Just long enough to get out of sight range and return, you suppose. Or maybe you don’t. You don’t know what you think anymore.
“But you might just want to head home. Probably safer for you.”
Probably. You give him a wry smile, reluctant to admit his wisdom for it, or maybe you just don’t want to leave at all. Don’t want to miss out on your time to just fade—to exist no more than that light post, or that tree, or the bench you sit upon.
“You’re right. I should go.”
You stand up. The stranger follows. When you give him a side-eye, he shrugs his shoulders. “I should probably walk you back to your place. Just in case.”
Just in case. Of course.
Because you’re eyeing this man who took a seat next to you, who has taken some strange role in pretending he knows you, to shield you from what he assumes is someone with malevolent intent, and maybe it’s just your hazy mind. Maybe you shouldn’t be prescribing ill notions to someone who’s helped you out, but you swear when he looks back at you, there’s something to his gaze.
His eyes are hungry. He watches you, half-starved, and you try to ignore how those eyes follow you, trace over the outline of your being. But you keep up your step, keep a little forward of him, slightly out of reach as you go.

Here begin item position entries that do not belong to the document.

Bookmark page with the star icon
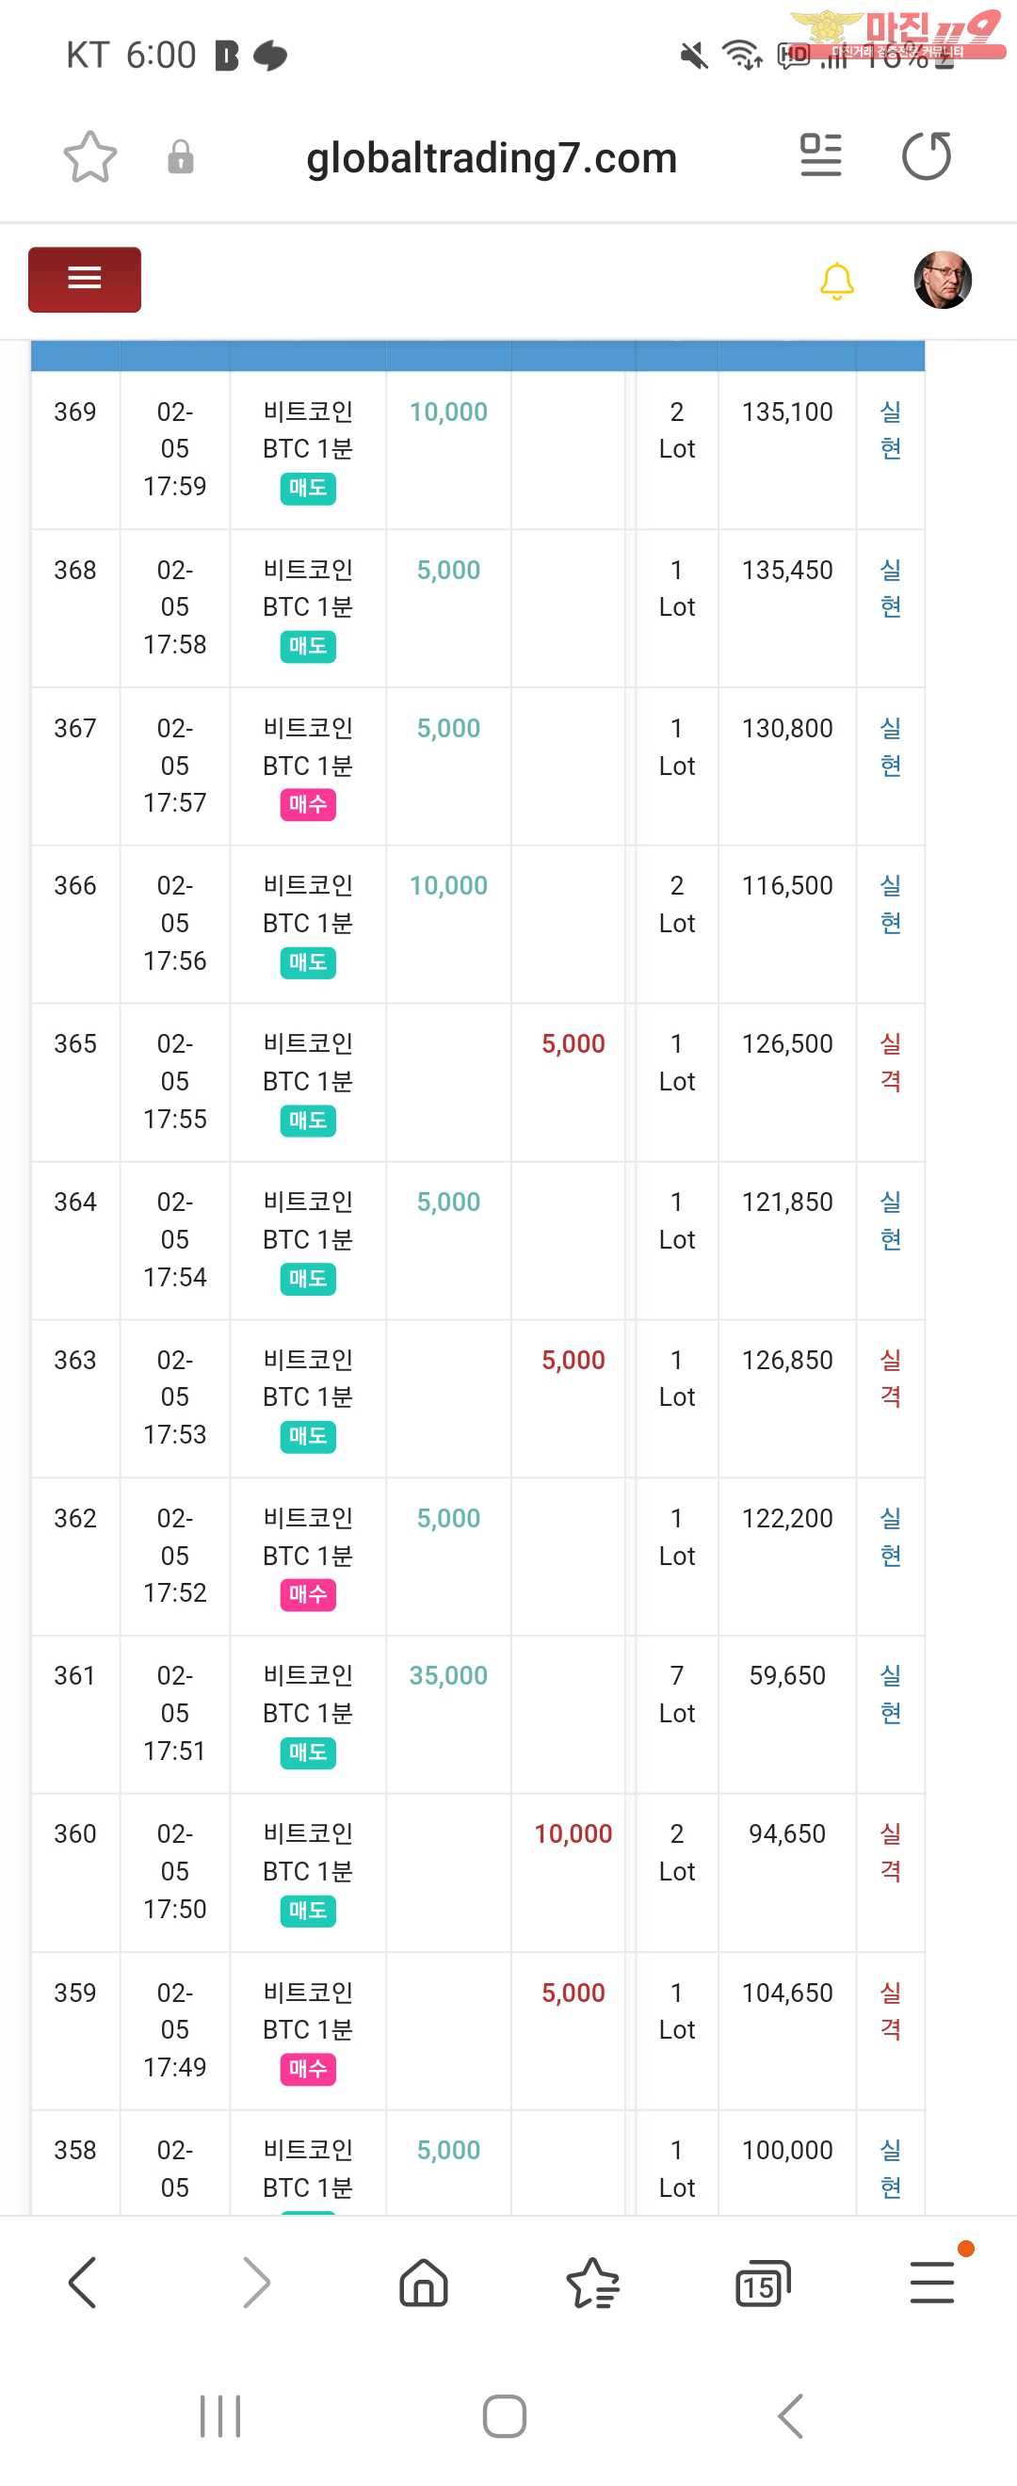Viewport: 1017px width, 2486px height. (x=90, y=157)
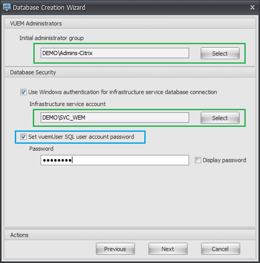Click the Database Creation Wizard title text
This screenshot has height=263, width=260.
pos(49,8)
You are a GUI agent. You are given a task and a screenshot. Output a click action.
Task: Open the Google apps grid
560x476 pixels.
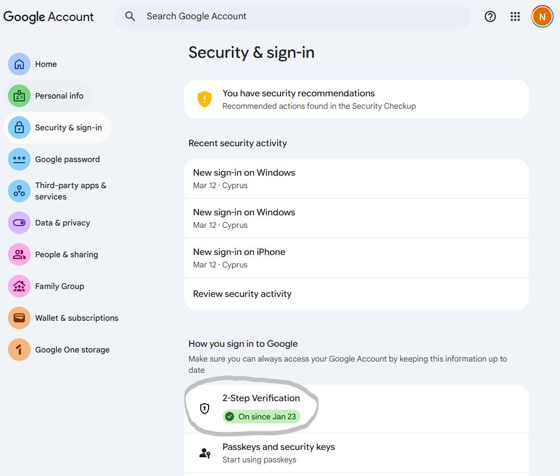click(515, 16)
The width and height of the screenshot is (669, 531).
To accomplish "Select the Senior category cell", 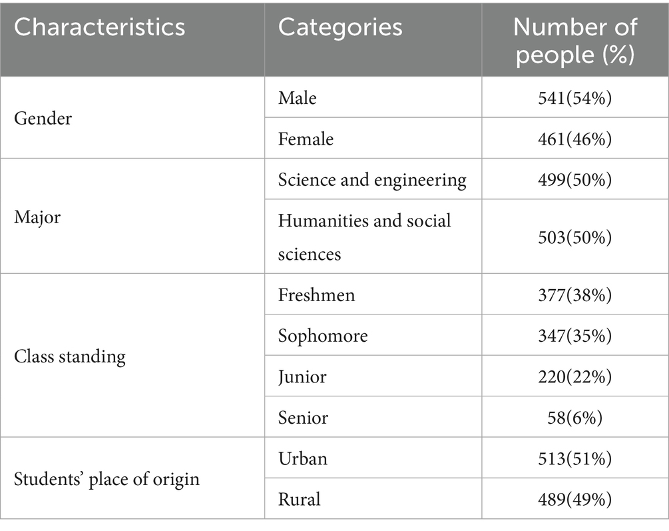I will 303,418.
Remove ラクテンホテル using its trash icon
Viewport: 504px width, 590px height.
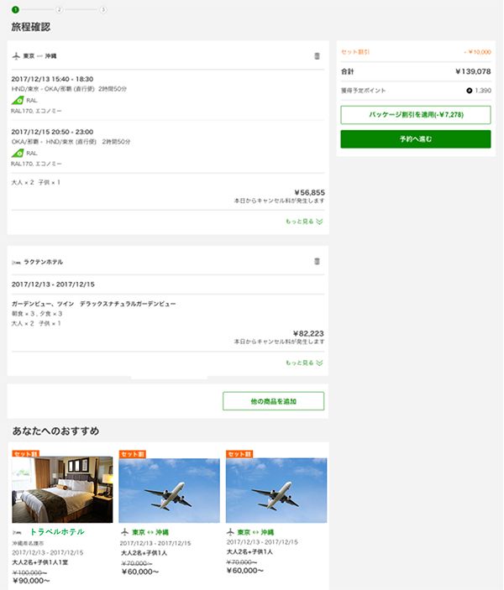coord(317,262)
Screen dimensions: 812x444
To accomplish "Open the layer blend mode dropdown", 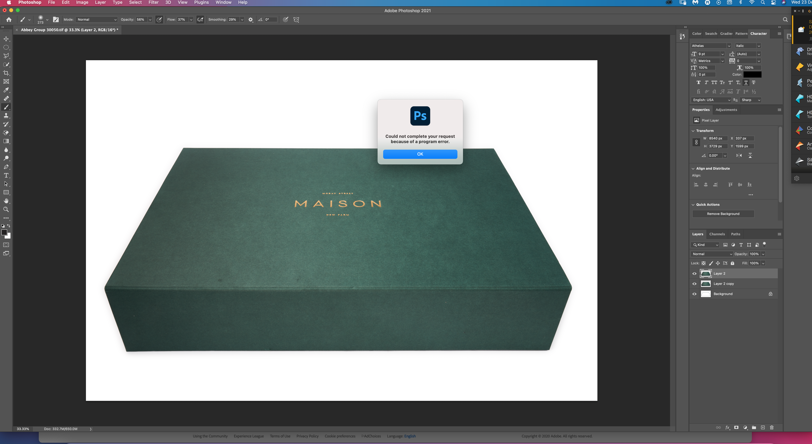I will (711, 254).
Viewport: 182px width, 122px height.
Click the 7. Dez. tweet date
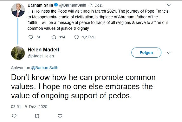pyautogui.click(x=96, y=5)
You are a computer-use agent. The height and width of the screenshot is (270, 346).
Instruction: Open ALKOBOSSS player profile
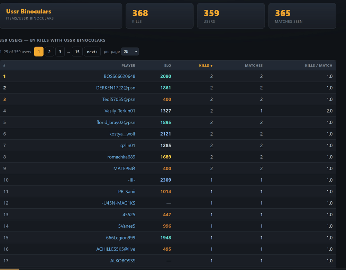coord(123,261)
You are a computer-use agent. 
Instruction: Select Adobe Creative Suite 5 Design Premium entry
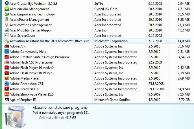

If he really wanted to, you’re sure he could close the gap in a matter of seconds, but he doesn’t, content to tail just behind you as you make your way from the park, down the streets.
And it’s terrible, you know it is, but you decide to nudge fate just a bit more as you pause briefly between the intersections of your decision—you blink at the well-lit street that leads to your flat, and back over to the darkened alleyway.
The alleyways are a straight-shot cut across, while the street meanders along, and you know you shouldn’t—you really, really shouldn’t, especially with this strange man who plays at heroics hot on your heels—but you turn down the darkened alleyways and decide to ring at fate’s doorbell once more.
You feel his surprise, along with the stutter of his steps as he pivots to follow you along.
That’s when he speaks again, “You always come this way, love?”
“Of course,” you tell him in the most convincing voice you can put together.
“Hm.” He doesn’t say much more than that, but you feel his disapproval.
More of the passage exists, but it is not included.